Producer–Consumer — Middle Level

Source: Dijkstra (bounded buffer) · Doug Lea, Concurrent Programming in Java · JSR-166 (java.util.concurrent) Category: Concurrency"Patterns for coordinating work across threads, cores, and machines." Prerequisite: Junior


Table of Contents

  1. Introduction
  2. When to Use Producer–Consumer
  3. When NOT to Use It
  4. Real-World Cases
  5. Code Examples — Production-Grade
  6. Bounded vs Unbounded Buffers & Backpressure
  7. Multiple Producers/Consumers & Shutdown (poison pills)
  8. Trade-offs
  9. Alternatives Comparison
  10. Refactoring to Producer–Consumer
  11. Pros & Cons (Deeper)
  12. Edge Cases
  13. Tricky Points
  14. Best Practices
  15. Tasks (Practice)
  16. Summary
  17. Related Topics
  18. Diagrams

Introduction

Focus: When to use it? and What are the trade-offs?

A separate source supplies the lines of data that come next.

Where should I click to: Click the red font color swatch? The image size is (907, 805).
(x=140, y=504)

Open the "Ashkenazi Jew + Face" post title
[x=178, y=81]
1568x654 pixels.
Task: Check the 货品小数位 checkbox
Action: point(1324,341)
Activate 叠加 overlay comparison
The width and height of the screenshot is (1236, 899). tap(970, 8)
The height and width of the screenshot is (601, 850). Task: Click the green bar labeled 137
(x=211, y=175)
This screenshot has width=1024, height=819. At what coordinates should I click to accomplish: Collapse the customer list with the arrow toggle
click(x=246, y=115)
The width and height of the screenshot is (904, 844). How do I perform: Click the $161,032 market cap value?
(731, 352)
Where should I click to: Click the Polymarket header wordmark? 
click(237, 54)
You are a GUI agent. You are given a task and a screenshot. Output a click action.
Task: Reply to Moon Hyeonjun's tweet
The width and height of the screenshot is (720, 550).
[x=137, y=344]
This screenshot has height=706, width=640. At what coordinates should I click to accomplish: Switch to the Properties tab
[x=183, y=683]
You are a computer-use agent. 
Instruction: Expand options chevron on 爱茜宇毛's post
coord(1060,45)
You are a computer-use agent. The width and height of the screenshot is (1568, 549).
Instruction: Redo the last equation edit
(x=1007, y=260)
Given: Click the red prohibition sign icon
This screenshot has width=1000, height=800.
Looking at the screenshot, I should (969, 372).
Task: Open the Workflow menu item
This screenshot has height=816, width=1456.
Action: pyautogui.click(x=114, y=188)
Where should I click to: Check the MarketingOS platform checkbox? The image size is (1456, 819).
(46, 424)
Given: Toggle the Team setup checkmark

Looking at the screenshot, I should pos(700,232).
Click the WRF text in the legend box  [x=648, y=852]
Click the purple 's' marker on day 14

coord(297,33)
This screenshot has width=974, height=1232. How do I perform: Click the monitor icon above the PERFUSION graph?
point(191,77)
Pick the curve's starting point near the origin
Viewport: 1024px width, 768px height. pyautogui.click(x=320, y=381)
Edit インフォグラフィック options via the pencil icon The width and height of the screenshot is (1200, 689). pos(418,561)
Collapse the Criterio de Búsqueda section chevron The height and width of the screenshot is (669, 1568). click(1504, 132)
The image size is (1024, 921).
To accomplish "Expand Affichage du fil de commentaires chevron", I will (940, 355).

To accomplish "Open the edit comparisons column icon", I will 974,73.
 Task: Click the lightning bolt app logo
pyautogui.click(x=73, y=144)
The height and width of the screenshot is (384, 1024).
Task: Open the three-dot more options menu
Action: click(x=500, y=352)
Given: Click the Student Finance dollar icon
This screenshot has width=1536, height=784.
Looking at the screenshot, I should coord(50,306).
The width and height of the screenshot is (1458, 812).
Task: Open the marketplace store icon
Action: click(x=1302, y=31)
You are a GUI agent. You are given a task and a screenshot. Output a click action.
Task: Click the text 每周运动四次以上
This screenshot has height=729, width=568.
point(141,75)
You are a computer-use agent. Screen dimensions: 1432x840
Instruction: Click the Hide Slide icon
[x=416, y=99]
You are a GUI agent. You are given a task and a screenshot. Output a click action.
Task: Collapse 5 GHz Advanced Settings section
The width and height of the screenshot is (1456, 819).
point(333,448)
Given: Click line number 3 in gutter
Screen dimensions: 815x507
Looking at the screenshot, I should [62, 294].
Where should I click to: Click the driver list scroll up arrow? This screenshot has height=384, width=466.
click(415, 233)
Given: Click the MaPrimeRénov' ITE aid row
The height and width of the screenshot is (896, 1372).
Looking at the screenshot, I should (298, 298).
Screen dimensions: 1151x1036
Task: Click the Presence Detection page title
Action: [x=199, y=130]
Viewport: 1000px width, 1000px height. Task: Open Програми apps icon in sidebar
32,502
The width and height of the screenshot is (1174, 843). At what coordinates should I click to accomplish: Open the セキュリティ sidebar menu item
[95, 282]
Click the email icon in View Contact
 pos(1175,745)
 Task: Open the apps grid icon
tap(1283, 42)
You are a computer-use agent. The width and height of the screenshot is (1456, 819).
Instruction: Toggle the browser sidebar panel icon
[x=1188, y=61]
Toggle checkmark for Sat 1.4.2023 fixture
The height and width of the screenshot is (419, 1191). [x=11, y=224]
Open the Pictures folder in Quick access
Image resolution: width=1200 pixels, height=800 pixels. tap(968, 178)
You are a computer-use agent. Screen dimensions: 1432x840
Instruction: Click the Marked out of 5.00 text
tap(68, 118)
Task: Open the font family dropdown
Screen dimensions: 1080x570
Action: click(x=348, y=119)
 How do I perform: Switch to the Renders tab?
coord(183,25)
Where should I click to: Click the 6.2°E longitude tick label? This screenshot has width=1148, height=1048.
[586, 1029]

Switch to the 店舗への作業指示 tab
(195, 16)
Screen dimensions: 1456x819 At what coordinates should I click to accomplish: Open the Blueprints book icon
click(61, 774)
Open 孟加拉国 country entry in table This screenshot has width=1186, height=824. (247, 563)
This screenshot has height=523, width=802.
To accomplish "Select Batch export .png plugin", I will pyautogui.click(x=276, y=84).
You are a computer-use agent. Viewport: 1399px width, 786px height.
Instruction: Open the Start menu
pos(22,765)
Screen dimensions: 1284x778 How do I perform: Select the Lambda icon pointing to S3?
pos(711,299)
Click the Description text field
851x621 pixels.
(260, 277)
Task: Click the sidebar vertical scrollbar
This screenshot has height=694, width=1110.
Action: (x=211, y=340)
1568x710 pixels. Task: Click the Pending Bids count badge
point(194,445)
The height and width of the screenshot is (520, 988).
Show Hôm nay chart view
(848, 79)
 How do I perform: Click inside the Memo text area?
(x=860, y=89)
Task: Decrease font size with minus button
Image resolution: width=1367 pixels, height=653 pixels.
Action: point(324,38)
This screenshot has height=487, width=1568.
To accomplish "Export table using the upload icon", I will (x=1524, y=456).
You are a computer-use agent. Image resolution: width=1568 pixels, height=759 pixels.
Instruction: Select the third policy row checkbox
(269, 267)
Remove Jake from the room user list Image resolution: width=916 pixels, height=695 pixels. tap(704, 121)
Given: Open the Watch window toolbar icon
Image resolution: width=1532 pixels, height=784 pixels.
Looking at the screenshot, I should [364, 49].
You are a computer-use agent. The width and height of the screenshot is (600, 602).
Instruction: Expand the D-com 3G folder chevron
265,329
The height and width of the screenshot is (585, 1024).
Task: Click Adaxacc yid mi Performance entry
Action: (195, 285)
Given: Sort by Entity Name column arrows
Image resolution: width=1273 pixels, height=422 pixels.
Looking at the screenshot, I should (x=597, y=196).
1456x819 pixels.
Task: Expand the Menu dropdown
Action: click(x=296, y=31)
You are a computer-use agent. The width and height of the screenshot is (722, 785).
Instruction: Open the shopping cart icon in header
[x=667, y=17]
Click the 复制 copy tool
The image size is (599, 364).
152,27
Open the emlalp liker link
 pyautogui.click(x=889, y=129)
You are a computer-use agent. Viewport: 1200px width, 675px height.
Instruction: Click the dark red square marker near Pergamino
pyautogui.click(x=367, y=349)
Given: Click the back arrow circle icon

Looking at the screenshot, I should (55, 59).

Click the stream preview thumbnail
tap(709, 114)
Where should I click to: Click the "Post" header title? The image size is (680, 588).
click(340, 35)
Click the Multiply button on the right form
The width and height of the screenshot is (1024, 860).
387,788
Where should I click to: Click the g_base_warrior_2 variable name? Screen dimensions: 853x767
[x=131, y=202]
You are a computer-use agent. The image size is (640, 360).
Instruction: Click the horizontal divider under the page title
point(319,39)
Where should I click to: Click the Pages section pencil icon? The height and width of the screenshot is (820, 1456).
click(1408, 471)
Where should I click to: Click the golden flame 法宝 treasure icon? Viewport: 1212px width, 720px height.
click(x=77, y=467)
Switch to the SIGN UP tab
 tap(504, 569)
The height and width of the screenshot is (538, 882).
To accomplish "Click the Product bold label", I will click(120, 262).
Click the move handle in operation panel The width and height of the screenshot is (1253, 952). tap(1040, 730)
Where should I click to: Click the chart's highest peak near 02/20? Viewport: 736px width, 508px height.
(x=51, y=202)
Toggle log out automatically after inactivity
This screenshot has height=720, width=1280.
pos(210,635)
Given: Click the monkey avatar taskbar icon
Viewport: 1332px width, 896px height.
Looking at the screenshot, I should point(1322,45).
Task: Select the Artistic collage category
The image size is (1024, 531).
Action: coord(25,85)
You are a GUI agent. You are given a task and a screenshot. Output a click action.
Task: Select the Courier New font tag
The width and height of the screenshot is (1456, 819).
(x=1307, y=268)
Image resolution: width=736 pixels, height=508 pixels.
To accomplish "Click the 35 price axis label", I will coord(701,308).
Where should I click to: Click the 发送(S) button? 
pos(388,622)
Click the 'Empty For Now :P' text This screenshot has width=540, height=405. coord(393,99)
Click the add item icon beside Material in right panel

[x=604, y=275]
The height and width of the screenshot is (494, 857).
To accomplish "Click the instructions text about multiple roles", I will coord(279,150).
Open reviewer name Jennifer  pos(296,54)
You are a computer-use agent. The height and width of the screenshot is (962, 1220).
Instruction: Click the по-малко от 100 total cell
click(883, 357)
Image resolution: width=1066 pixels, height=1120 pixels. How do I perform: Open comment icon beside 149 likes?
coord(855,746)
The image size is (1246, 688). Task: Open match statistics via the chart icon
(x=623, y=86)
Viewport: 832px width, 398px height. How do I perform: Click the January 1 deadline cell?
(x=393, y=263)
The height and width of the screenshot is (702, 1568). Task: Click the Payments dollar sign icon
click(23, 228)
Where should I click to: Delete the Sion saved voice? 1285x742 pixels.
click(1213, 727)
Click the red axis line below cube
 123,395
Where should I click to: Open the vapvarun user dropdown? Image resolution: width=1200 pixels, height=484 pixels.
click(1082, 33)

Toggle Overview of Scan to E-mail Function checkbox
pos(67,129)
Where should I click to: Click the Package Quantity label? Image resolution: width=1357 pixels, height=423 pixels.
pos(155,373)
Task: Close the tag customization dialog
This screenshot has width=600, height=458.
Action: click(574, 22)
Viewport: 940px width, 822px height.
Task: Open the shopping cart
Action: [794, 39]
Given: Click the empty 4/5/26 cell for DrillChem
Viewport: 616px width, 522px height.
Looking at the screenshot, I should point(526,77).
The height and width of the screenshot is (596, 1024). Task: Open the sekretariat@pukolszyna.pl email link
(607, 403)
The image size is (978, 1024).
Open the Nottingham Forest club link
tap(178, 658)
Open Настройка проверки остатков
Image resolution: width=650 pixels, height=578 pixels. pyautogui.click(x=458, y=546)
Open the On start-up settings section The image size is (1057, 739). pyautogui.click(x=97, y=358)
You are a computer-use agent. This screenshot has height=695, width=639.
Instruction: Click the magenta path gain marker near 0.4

At the junior level you learned what the pattern is and the two ironclad rules (while loops, notifyAll). At the middle level the questions change. When does a bounded buffer earn its keep versus a direct call? How big should the buffer be? What happens with multiple producers and consumers, and how do you shut the whole thing down without losing work or hanging a thread forever? This level is about turning the textbook buffer into a production component.

The central design decision is almost always bounded vs unbounded, because that decision is the decision about backpressure — and backpressure is the difference between a system that degrades gracefully under load and one that falls over.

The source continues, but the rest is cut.